* WORK REQUIRED *
Print the data again, exactly.

* PROVIDED DATA *

-------------------------

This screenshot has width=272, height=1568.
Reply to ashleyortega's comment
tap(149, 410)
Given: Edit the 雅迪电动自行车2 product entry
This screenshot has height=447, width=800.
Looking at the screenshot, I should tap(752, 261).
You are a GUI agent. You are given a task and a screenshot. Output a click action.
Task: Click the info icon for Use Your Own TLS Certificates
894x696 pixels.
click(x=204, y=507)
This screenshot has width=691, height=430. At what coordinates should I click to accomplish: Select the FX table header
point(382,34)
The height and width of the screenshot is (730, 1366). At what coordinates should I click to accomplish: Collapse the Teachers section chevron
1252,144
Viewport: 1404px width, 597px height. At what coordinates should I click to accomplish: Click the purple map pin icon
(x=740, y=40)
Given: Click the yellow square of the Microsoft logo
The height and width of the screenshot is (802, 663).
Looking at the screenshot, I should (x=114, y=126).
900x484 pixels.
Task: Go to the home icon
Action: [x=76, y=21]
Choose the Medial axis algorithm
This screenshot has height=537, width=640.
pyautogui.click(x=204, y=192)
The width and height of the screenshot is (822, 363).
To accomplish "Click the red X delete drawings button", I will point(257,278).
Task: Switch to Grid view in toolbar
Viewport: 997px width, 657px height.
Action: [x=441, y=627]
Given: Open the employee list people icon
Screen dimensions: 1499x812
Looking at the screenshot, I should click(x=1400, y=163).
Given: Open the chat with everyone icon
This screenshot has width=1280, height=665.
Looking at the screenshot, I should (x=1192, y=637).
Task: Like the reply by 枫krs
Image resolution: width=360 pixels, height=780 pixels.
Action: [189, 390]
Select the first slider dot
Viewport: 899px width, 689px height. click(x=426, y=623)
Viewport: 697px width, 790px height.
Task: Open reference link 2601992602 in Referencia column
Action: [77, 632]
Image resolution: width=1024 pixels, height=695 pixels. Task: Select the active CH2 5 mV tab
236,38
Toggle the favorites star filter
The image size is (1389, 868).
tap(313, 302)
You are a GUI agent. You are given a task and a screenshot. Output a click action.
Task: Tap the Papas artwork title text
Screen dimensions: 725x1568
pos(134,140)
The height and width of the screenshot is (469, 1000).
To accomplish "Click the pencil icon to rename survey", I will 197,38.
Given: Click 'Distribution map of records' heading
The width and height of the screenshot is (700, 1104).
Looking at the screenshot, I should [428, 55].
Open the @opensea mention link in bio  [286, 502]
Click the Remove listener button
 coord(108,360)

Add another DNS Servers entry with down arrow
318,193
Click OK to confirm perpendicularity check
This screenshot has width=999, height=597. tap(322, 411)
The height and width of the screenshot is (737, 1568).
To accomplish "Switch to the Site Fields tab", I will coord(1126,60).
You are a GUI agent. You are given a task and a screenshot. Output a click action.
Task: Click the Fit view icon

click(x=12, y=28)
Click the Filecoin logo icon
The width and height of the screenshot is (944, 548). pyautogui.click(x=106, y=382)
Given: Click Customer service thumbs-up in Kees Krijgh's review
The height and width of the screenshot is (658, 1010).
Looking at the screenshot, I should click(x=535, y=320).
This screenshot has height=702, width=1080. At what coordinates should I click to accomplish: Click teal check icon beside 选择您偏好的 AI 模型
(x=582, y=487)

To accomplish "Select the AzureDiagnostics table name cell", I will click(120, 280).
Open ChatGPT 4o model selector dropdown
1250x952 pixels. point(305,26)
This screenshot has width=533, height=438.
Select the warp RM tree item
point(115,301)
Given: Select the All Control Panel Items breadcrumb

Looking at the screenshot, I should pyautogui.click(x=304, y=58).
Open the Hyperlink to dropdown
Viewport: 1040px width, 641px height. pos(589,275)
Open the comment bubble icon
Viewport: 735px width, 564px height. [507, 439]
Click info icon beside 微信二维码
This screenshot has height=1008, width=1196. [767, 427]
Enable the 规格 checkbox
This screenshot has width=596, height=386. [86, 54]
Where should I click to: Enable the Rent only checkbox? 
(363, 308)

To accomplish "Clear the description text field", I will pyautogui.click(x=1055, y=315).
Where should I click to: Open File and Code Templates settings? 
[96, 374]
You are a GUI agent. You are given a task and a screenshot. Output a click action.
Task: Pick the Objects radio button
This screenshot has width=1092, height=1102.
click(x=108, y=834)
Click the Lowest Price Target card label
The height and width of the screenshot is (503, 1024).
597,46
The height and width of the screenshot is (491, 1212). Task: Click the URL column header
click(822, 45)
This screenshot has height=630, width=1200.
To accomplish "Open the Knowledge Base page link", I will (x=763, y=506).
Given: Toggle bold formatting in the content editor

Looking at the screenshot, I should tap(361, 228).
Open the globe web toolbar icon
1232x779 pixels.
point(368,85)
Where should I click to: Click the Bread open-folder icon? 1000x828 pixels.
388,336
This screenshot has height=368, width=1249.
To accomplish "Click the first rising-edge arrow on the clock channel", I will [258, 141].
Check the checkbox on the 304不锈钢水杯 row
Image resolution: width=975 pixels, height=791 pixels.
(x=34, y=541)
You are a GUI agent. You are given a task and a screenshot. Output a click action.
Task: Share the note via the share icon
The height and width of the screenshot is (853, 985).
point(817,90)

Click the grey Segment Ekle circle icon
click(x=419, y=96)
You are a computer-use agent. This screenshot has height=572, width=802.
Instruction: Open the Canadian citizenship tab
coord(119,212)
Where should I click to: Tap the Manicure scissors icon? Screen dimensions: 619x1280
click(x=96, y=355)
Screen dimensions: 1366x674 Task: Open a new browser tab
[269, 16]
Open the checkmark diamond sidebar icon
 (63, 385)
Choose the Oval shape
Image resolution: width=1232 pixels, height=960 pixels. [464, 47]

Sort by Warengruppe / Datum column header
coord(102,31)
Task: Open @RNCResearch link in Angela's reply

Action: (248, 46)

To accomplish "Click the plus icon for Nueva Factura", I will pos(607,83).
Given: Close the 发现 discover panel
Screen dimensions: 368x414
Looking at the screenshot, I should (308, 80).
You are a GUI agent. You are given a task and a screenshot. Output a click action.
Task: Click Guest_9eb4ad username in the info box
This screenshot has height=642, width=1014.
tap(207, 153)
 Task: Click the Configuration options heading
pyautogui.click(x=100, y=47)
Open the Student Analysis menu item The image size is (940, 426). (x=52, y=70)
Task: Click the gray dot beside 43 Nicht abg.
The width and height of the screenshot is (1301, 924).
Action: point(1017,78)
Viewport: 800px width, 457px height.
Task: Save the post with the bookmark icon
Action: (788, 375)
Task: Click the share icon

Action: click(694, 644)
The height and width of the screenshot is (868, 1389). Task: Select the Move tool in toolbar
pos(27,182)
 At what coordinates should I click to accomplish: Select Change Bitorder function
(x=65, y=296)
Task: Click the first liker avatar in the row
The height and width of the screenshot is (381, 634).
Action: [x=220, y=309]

-------------------------

* RESPONSE AREA *
This screenshot has width=272, height=1568.
Reply to ashleyortega's comment
tap(149, 410)
Given: Edit the 雅迪电动自行车2 product entry
This screenshot has height=447, width=800.
Looking at the screenshot, I should tap(752, 261).
You are a GUI agent. You are given a task and a screenshot. Output a click action.
Task: Click the info icon for Use Your Own TLS Certificates
894x696 pixels.
click(x=204, y=507)
This screenshot has width=691, height=430. At what coordinates should I click to accomplish: Select the FX table header
point(382,34)
The height and width of the screenshot is (730, 1366). At what coordinates should I click to accomplish: Collapse the Teachers section chevron
1252,144
Viewport: 1404px width, 597px height. At what coordinates should I click to accomplish: Click the purple map pin icon
(x=740, y=40)
Given: Click the yellow square of the Microsoft logo
The height and width of the screenshot is (802, 663).
Looking at the screenshot, I should (x=114, y=126).
900x484 pixels.
Task: Go to the home icon
Action: [x=76, y=21]
Choose the Medial axis algorithm
This screenshot has height=537, width=640.
pyautogui.click(x=204, y=192)
The width and height of the screenshot is (822, 363).
To accomplish "Click the red X delete drawings button", I will point(257,278).
Task: Switch to Grid view in toolbar
Viewport: 997px width, 657px height.
Action: [x=441, y=627]
Given: Open the employee list people icon
Screen dimensions: 1499x812
Looking at the screenshot, I should click(x=1400, y=163).
Given: Open the chat with everyone icon
This screenshot has width=1280, height=665.
Looking at the screenshot, I should (x=1192, y=637).
Task: Like the reply by 枫krs
Image resolution: width=360 pixels, height=780 pixels.
Action: [189, 390]
Select the first slider dot
Viewport: 899px width, 689px height. click(x=426, y=623)
Viewport: 697px width, 790px height.
Task: Open reference link 2601992602 in Referencia column
Action: [77, 632]
Image resolution: width=1024 pixels, height=695 pixels. Task: Select the active CH2 5 mV tab
236,38
Toggle the favorites star filter
The image size is (1389, 868).
tap(313, 302)
You are a GUI agent. You are given a task and a screenshot. Output a click action.
Task: Tap the Papas artwork title text
Screen dimensions: 725x1568
pos(134,140)
The height and width of the screenshot is (469, 1000).
To accomplish "Click the pencil icon to rename survey", I will 197,38.
Given: Click 'Distribution map of records' heading
The width and height of the screenshot is (700, 1104).
Looking at the screenshot, I should [428, 55].
Open the @opensea mention link in bio  [286, 502]
Click the Remove listener button
 coord(108,360)

Add another DNS Servers entry with down arrow
318,193
Click OK to confirm perpendicularity check
This screenshot has width=999, height=597. tap(322, 411)
The height and width of the screenshot is (737, 1568).
To accomplish "Switch to the Site Fields tab", I will coord(1126,60).
You are a GUI agent. You are given a task and a screenshot. Output a click action.
Task: Click the Fit view icon

click(x=12, y=28)
Click the Filecoin logo icon
The width and height of the screenshot is (944, 548). pyautogui.click(x=106, y=382)
Given: Click Customer service thumbs-up in Kees Krijgh's review
The height and width of the screenshot is (658, 1010).
Looking at the screenshot, I should click(x=535, y=320).
This screenshot has height=702, width=1080. At what coordinates should I click to accomplish: Click teal check icon beside 选择您偏好的 AI 模型
(x=582, y=487)

To accomplish "Select the AzureDiagnostics table name cell", I will click(120, 280).
Open ChatGPT 4o model selector dropdown
1250x952 pixels. point(305,26)
This screenshot has width=533, height=438.
Select the warp RM tree item
point(115,301)
Given: Select the All Control Panel Items breadcrumb

Looking at the screenshot, I should pyautogui.click(x=304, y=58).
Open the Hyperlink to dropdown
Viewport: 1040px width, 641px height. pos(589,275)
Open the comment bubble icon
Viewport: 735px width, 564px height. [507, 439]
Click info icon beside 微信二维码
This screenshot has height=1008, width=1196. [767, 427]
Enable the 规格 checkbox
This screenshot has width=596, height=386. [86, 54]
Where should I click to: Enable the Rent only checkbox? 
(363, 308)

To accomplish "Clear the description text field", I will pyautogui.click(x=1055, y=315).
Where should I click to: Open File and Code Templates settings? 
[96, 374]
You are a GUI agent. You are given a task and a screenshot. Output a click action.
Task: Pick the Objects radio button
This screenshot has width=1092, height=1102.
click(x=108, y=834)
Click the Lowest Price Target card label
The height and width of the screenshot is (503, 1024).
597,46
The height and width of the screenshot is (491, 1212). Task: Click the URL column header
click(822, 45)
This screenshot has height=630, width=1200.
To accomplish "Open the Knowledge Base page link", I will (x=763, y=506).
Given: Toggle bold formatting in the content editor

Looking at the screenshot, I should tap(361, 228).
Open the globe web toolbar icon
1232x779 pixels.
point(368,85)
Where should I click to: Click the Bread open-folder icon? 1000x828 pixels.
388,336
This screenshot has height=368, width=1249.
To accomplish "Click the first rising-edge arrow on the clock channel", I will [258, 141].
Check the checkbox on the 304不锈钢水杯 row
Image resolution: width=975 pixels, height=791 pixels.
(x=34, y=541)
You are a GUI agent. You are given a task and a screenshot. Output a click action.
Task: Share the note via the share icon
The height and width of the screenshot is (853, 985).
point(817,90)

Click the grey Segment Ekle circle icon
click(x=419, y=96)
You are a computer-use agent. This screenshot has height=572, width=802.
Instruction: Open the Canadian citizenship tab
coord(119,212)
Where should I click to: Tap the Manicure scissors icon? Screen dimensions: 619x1280
click(x=96, y=355)
Screen dimensions: 1366x674 Task: Open a new browser tab
[269, 16]
Open the checkmark diamond sidebar icon
 (63, 385)
Choose the Oval shape
Image resolution: width=1232 pixels, height=960 pixels. [464, 47]

Sort by Warengruppe / Datum column header
coord(102,31)
Task: Open @RNCResearch link in Angela's reply

Action: (248, 46)

To accomplish "Click the plus icon for Nueva Factura", I will pos(607,83).
Given: Close the 发现 discover panel
Screen dimensions: 368x414
Looking at the screenshot, I should (308, 80).
You are a GUI agent. You are given a task and a screenshot. Output a click action.
Task: Click Guest_9eb4ad username in the info box
This screenshot has height=642, width=1014.
tap(207, 153)
 Task: Click the Configuration options heading
pyautogui.click(x=100, y=47)
Open the Student Analysis menu item The image size is (940, 426). (x=52, y=70)
Task: Click the gray dot beside 43 Nicht abg.
The width and height of the screenshot is (1301, 924).
Action: point(1017,78)
Viewport: 800px width, 457px height.
Task: Save the post with the bookmark icon
Action: (788, 375)
Task: Click the share icon

Action: click(694, 644)
The height and width of the screenshot is (868, 1389). Task: Select the Move tool in toolbar
pos(27,182)
 At what coordinates should I click to accomplish: Select Change Bitorder function
(x=65, y=296)
Task: Click the first liker avatar in the row
The height and width of the screenshot is (381, 634).
Action: [x=220, y=309]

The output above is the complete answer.